Gordana tira fuori da un borsello una cartina dell’India. Quando la vedi sulla mappa capisci perché sarà una delle potenze del futuro. La mia amica indica un punto nella zona che confina con il Tibet e con il Bangladesh. “Vado qui”, mi dice.
Gordana va lì per studiare urdu, per schiarirsi le idee e prepararsi all’emigrazione. Nonostante il nome esotico, Gordana è italianissima. Ha un ottimo curriculum, parla diverse lingue ma in Italia nessuno le dà lavoro. Al massimo uno stage non retribuito. Ma, superati i trenta, gli stage sono un’offesa. Il suo obiettivo è l’Australia. “Lì si lavora bene e non sei costretto a vivere a metà”, dice.

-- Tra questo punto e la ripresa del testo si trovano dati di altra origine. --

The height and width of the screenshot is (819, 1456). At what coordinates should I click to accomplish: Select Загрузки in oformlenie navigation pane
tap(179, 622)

Gordana, come tanti italiani che conosco, è malata di /buufis/. In italiano questa parola non esiste. È stata inventata in Somalia. Nel dizionario somalo-italiano la parola /buufis/ è tradotta con “gonfiare”. Si usava infatti per i palloncini delle feste o per le gomme delle auto. Ma con l’inizio della guerra ha cambiato significato. In un sistema illiberale come quello somalo l’unica cosa che resta è il sogno. Si sogna la fuga, il viaggio, una nuova vita all’estero. Il sogno ti si gonfia dentro, si trasforma prima in ossessione, poi in malattia.
Questo sentimento che si gonfia è il /buufis/. Colpisce i somali in Somalia, quelli che vivono nei campi profughi in Kenya e oggi anche molti miei amici italiani. Ho chiesto di questa parola ad alcuni ragazzi richiedenti asilo, che mi hanno dato varie definizioni. “È il sentimento-desiderio di andare in Europa. Qualcosa che ti cresce dentro. È difficile da spiegare. Come l’amore”. “Purtroppo finché ci sarà un disagio, ci sarà il /buufis/”. “Molti si ammalano. Qualcuno che non è riuscito a partire si è suicidato, qualcuno è impazzito”.
Un proverbio somalo dice: “Se un bimbo non ha labbra e la madre non ha seni, cosa e da dove succhierà?”. I somali di oggi vivono in questa situazione. La Somalia ha un seno sterile, privo di latte. E comunque nessuno saprebbe come prenderlo.